Victory in the Cold War lead many in the US to hope for a reduction in tensions around the world and a “peace dividend” that would allow political leaders to focus on domestic priorities. American leaders eagerly looked forward to the time when they would not have to think about and fund the responses to crises around the world. For North Korea, being ignored by the US would be s very dangerous thing. As the balance of power had shifted on the peninsula, the ROK army had developed capabilities in training and materiel that made them at least the equal of the DPRK in conventional forces. The lack of resources had caused the forces in the North to deteriorate relative to those in the South. The trends in that equation would continue to favor the South Koreans until the South had an overwhelming advantage. Given that eventuality, North Korea knew that the one safeguard they had to prevent the ROK from rushing North to finish the Korean War was the presence of the Americans. If the Americans lost interest in the Korean situation, seeing it as a vestige of a Cold War that had ended, then there was a significant chance the US would pull out. 

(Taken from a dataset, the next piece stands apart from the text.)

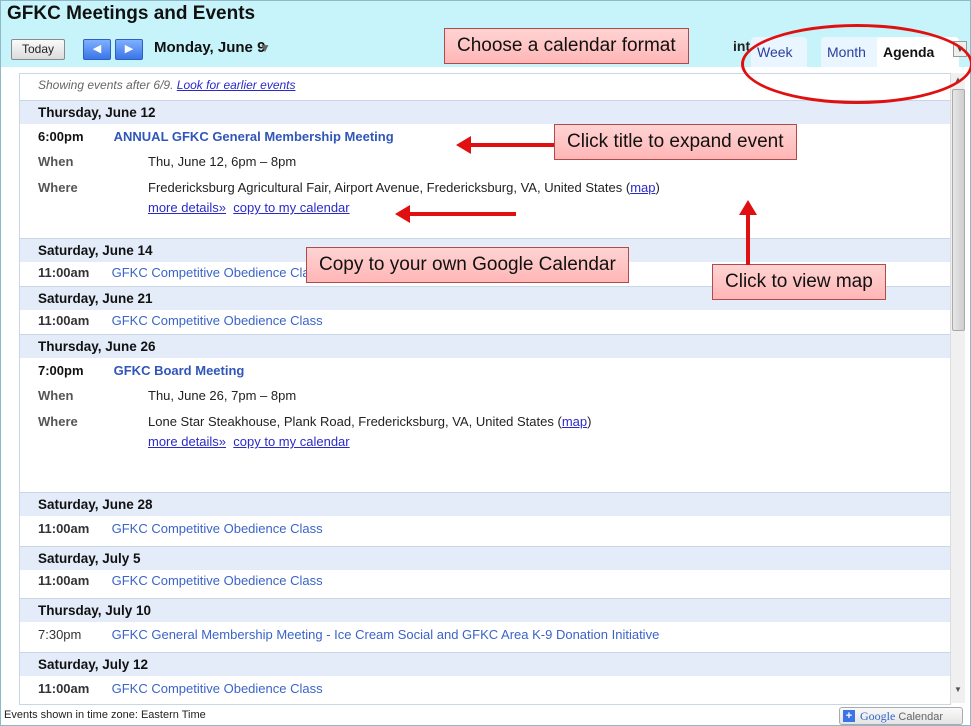 The width and height of the screenshot is (971, 726). Describe the element at coordinates (485, 664) in the screenshot. I see `day-header: Saturday, July 12` at that location.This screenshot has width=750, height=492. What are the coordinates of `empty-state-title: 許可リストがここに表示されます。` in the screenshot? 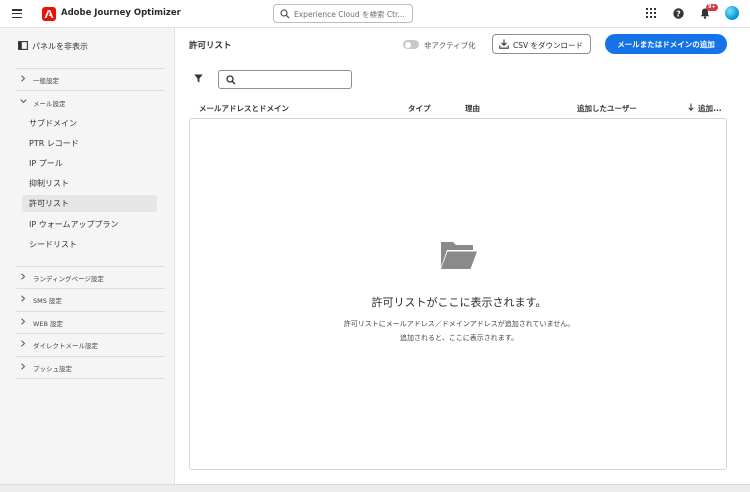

Such a withdrawal, blowhard KCNA pronouncements notwithstanding, would be extremely perilous for the North. Even short of an attack by the South, should the US pull out, there would be very little leverage to get the US back into negotiations for economic incentives . Given these considerations, since Kim Il Sung and Kim Jung Il were not willing to capitulate or make total accommodation with the South, the only logical course of action remaining was to build a nuclear weapon. Conventional wisdom has long held that states with nuclear weapons are immune from conventional attacks and that they get attention from great powers. North Korea’s overt pursuit of a nuclear weapon and the crisis it provoked bore out this wisdom. North Korea managed to get massive infusion of aid to stave off starvation, acquired capital from the South Koreans and kept the US engaged on the peninsula. The significance of the North Korean nuclear program which it pursued out of self interest showed other countries that having nuclear weapons is the best way to prevent regime change by the West. It is apparent that Pakistan, Iran and perhaps even Syria have learned this lesson.